### Problem
Copy each line containing the word "column" from the records that follow, please.

Records for this exercise section start

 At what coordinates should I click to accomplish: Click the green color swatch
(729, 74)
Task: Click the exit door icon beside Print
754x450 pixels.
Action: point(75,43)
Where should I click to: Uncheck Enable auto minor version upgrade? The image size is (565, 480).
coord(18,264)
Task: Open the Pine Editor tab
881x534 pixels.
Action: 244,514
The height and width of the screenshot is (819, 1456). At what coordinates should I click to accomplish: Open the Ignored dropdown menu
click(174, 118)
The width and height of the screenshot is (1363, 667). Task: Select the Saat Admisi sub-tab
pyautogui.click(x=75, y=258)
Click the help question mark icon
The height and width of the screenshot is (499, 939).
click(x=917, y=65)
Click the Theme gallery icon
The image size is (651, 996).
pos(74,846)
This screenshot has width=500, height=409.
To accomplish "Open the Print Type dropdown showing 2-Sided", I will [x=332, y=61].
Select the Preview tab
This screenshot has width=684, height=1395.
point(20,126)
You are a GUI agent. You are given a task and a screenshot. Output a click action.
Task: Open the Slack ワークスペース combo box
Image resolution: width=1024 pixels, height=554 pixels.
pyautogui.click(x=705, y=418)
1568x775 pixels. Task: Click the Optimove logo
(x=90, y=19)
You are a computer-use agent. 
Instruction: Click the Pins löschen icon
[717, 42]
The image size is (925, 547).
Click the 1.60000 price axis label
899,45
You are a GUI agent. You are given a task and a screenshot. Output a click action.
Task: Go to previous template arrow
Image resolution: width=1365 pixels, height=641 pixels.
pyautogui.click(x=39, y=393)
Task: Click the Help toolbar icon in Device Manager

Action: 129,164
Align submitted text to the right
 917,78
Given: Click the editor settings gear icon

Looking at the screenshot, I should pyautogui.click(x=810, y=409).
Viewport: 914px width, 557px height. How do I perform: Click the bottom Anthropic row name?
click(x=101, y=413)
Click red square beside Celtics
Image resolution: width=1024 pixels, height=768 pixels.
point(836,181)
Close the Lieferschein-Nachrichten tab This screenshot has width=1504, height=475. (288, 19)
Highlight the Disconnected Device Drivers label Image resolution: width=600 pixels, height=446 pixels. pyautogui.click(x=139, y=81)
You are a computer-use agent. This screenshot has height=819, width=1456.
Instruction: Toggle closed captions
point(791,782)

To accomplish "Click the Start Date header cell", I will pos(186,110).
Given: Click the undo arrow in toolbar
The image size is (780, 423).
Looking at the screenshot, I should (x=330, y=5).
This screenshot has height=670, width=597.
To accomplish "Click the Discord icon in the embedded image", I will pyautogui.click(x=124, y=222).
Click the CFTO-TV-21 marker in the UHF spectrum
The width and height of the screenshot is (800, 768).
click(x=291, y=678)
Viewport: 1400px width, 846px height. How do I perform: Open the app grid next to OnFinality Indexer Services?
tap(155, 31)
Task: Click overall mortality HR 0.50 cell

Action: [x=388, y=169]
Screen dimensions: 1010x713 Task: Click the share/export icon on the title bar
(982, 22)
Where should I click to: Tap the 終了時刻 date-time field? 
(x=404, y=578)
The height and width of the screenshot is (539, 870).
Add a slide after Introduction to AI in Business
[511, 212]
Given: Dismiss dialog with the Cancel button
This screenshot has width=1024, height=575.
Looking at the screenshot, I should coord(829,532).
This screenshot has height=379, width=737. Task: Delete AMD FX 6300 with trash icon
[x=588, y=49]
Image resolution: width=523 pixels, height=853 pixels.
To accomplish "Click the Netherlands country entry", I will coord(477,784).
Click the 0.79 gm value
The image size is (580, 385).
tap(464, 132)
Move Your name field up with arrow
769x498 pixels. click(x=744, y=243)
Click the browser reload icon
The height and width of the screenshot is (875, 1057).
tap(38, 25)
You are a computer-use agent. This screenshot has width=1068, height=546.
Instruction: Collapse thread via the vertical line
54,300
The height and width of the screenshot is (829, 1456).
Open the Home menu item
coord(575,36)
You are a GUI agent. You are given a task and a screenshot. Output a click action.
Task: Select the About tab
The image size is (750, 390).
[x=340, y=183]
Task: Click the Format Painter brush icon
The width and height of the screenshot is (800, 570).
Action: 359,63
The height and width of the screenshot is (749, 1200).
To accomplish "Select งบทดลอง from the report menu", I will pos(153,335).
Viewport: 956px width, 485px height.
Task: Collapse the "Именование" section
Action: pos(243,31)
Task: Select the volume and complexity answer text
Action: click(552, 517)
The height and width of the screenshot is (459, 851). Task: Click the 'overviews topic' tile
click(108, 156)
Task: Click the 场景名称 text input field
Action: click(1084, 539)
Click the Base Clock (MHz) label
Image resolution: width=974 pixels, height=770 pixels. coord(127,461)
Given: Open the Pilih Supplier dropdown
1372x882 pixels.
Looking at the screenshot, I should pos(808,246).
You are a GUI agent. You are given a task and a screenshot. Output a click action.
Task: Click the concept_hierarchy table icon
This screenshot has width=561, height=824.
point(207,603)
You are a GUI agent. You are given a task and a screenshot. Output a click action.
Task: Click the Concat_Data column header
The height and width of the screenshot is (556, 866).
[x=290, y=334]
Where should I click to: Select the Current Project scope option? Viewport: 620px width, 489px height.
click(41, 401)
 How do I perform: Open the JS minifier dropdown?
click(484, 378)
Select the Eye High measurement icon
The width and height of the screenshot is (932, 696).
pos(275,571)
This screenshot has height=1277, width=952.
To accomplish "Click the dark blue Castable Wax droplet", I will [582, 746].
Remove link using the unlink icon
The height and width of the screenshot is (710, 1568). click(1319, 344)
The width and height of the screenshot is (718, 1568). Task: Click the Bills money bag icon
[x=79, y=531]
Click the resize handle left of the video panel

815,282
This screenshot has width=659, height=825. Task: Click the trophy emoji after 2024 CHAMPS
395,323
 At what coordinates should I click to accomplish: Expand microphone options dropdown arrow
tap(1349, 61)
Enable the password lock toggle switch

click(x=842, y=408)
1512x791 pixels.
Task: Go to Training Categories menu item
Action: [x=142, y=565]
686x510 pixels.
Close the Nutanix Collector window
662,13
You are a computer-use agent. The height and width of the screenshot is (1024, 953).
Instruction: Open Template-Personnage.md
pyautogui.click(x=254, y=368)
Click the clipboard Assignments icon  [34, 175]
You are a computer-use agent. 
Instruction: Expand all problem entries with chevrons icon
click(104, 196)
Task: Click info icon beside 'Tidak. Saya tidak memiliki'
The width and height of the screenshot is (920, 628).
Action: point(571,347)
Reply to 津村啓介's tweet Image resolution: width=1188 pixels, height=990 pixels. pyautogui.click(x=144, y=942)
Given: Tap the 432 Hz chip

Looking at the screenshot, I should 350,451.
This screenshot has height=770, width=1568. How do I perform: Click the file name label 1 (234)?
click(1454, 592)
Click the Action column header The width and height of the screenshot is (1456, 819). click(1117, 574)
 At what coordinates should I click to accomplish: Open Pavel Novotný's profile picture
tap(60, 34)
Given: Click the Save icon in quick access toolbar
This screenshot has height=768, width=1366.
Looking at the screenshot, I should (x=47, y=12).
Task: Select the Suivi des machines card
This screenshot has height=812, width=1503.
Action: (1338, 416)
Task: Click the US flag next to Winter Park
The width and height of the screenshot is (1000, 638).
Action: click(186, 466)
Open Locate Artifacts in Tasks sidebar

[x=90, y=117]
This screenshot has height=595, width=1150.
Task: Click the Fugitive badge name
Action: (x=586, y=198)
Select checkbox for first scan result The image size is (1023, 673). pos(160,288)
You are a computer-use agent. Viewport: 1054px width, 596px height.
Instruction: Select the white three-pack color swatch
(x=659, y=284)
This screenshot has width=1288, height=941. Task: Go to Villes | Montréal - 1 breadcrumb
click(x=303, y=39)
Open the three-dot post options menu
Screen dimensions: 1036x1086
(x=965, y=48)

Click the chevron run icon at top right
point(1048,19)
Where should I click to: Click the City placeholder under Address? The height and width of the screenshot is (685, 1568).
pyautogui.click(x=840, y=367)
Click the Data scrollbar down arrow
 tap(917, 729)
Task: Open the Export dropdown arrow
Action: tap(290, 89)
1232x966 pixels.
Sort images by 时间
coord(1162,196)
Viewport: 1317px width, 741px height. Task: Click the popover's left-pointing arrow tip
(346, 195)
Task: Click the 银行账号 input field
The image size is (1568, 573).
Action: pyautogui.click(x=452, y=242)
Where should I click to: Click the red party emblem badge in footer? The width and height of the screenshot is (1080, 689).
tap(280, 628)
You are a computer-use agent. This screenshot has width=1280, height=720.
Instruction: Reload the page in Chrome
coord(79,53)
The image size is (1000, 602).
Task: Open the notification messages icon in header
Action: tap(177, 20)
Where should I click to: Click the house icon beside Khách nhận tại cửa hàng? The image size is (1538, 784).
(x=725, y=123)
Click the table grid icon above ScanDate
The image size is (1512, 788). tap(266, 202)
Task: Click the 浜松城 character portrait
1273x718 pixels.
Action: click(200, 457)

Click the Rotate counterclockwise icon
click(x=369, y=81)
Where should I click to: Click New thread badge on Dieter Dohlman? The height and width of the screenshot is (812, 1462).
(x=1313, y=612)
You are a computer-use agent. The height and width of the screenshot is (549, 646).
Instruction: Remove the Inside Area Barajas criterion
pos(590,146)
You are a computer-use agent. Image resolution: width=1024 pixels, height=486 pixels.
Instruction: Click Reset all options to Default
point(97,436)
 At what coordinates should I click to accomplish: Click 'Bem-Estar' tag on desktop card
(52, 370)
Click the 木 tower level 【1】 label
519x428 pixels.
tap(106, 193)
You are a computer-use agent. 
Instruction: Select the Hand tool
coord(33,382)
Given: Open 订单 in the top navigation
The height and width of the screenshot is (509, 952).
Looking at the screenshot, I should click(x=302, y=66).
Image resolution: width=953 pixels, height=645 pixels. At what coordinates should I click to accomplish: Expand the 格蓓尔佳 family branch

Records for this exercise section end

### Your response
Task: Click the Concat_Data column header
Click the Action column header The width and height of the screenshot is (1456, 819). click(1117, 574)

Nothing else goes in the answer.